Dataset items:
# # # #

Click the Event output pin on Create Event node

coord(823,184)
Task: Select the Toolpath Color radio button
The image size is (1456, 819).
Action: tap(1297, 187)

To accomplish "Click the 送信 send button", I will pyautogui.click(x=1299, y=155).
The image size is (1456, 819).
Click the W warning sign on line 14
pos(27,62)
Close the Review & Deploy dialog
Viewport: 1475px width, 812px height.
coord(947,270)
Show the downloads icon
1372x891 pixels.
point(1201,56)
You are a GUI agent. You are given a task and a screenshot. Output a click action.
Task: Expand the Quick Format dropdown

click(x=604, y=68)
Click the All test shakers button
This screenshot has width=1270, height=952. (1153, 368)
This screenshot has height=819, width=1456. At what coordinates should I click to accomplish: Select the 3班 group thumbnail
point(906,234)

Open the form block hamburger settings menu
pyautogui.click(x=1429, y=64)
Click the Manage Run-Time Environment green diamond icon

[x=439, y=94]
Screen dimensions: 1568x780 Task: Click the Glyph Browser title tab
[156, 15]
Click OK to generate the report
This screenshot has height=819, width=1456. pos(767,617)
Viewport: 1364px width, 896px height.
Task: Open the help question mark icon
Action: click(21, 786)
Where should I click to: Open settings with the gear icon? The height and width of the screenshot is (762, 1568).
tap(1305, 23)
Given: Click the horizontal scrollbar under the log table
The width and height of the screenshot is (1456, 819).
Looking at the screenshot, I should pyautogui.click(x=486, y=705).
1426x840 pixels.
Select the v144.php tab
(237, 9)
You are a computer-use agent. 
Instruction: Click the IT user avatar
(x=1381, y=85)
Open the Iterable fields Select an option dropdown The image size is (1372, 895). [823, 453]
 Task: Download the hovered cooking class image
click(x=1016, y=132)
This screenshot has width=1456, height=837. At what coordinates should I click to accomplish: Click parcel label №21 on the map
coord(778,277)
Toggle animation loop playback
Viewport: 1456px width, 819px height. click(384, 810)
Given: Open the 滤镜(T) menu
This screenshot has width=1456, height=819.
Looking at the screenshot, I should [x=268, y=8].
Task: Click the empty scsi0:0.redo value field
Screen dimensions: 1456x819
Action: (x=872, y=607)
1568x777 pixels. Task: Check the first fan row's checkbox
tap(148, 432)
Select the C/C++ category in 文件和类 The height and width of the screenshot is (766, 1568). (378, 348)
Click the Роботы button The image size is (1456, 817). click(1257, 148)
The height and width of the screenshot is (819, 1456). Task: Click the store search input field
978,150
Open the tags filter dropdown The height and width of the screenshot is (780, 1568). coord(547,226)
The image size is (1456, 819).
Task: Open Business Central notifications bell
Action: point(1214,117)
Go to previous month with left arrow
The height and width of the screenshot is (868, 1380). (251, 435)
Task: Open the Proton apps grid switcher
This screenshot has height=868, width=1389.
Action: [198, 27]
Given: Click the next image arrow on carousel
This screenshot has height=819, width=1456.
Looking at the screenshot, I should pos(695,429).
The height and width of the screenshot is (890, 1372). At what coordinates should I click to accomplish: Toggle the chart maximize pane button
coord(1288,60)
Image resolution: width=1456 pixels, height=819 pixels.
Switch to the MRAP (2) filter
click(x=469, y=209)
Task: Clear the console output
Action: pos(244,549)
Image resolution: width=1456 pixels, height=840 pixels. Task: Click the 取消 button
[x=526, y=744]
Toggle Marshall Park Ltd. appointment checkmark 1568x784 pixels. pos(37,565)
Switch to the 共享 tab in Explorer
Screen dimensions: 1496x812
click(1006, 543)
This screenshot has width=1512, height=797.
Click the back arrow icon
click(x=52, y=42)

# # # #

▶ _About this exercise_: As listed above, the lines from the line with "Select the v144.php tab" to the line with "Image resolution: width=1456 pixels, height=819" are to be echoed exactly, with both ends included and nothing added.

▶ _Written answer_:
Select the v144.php tab
(237, 9)
You are a computer-use agent. 
Instruction: Click the IT user avatar
(x=1381, y=85)
Open the Iterable fields Select an option dropdown The image size is (1372, 895). [823, 453]
 Task: Download the hovered cooking class image
click(x=1016, y=132)
This screenshot has width=1456, height=837. At what coordinates should I click to accomplish: Click parcel label №21 on the map
coord(778,277)
Toggle animation loop playback
Viewport: 1456px width, 819px height. click(384, 810)
Given: Open the 滤镜(T) menu
This screenshot has width=1456, height=819.
Looking at the screenshot, I should [x=268, y=8].
Task: Click the empty scsi0:0.redo value field
Screen dimensions: 1456x819
Action: (x=872, y=607)
1568x777 pixels. Task: Check the first fan row's checkbox
tap(148, 432)
Select the C/C++ category in 文件和类 The height and width of the screenshot is (766, 1568). (378, 348)
Click the Роботы button The image size is (1456, 817). click(1257, 148)
The height and width of the screenshot is (819, 1456). Task: Click the store search input field
978,150
Open the tags filter dropdown The height and width of the screenshot is (780, 1568). coord(547,226)
The image size is (1456, 819).
Task: Open Business Central notifications bell
Action: point(1214,117)
Go to previous month with left arrow
The height and width of the screenshot is (868, 1380). (251, 435)
Task: Open the Proton apps grid switcher
This screenshot has height=868, width=1389.
Action: [198, 27]
Given: Click the next image arrow on carousel
This screenshot has height=819, width=1456.
Looking at the screenshot, I should pos(695,429).
The height and width of the screenshot is (890, 1372). At what coordinates should I click to accomplish: Toggle the chart maximize pane button
coord(1288,60)
Image resolution: width=1456 pixels, height=819 pixels.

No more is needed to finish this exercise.